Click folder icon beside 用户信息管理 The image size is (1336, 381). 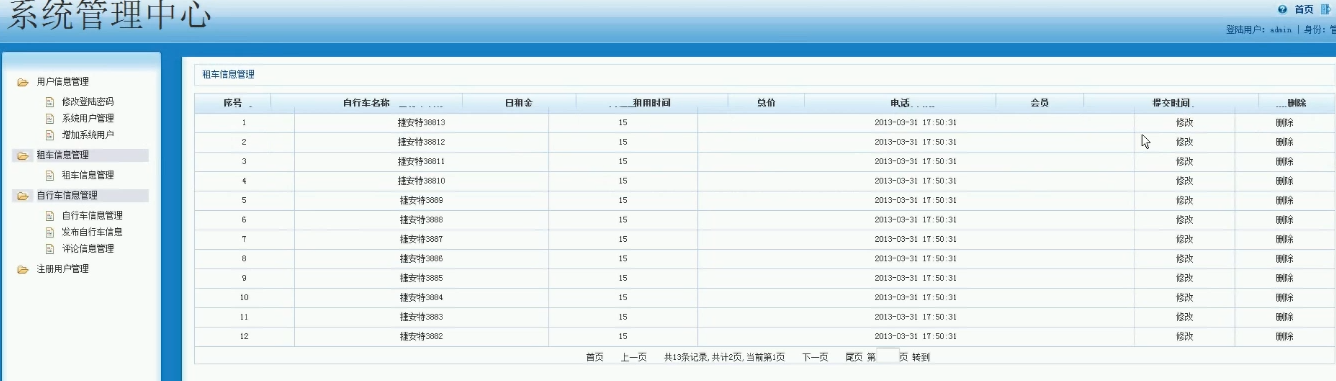click(23, 82)
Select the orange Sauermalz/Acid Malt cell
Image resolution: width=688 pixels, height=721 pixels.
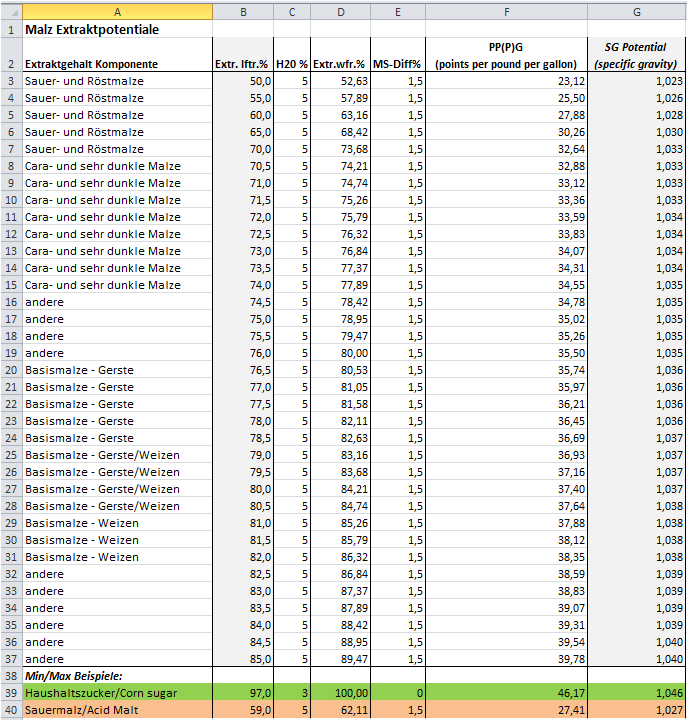[x=116, y=710]
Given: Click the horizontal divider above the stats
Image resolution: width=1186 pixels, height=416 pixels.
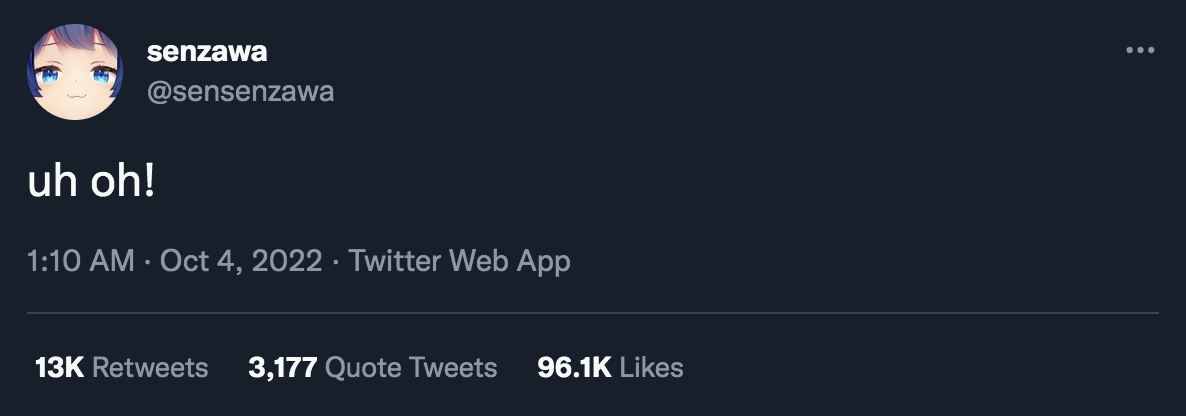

Exercise instructions: Copy nothing but the lines from the line holding "Select the orange Sauermalz/Acid Malt cell" through the last line of the entries, exactly, while leaving out the pictures.

Answer section:
Select the orange Sauermalz/Acid Malt cell
Image resolution: width=688 pixels, height=721 pixels.
[x=116, y=710]
Given: Click the horizontal divider above the stats
Image resolution: width=1186 pixels, height=416 pixels.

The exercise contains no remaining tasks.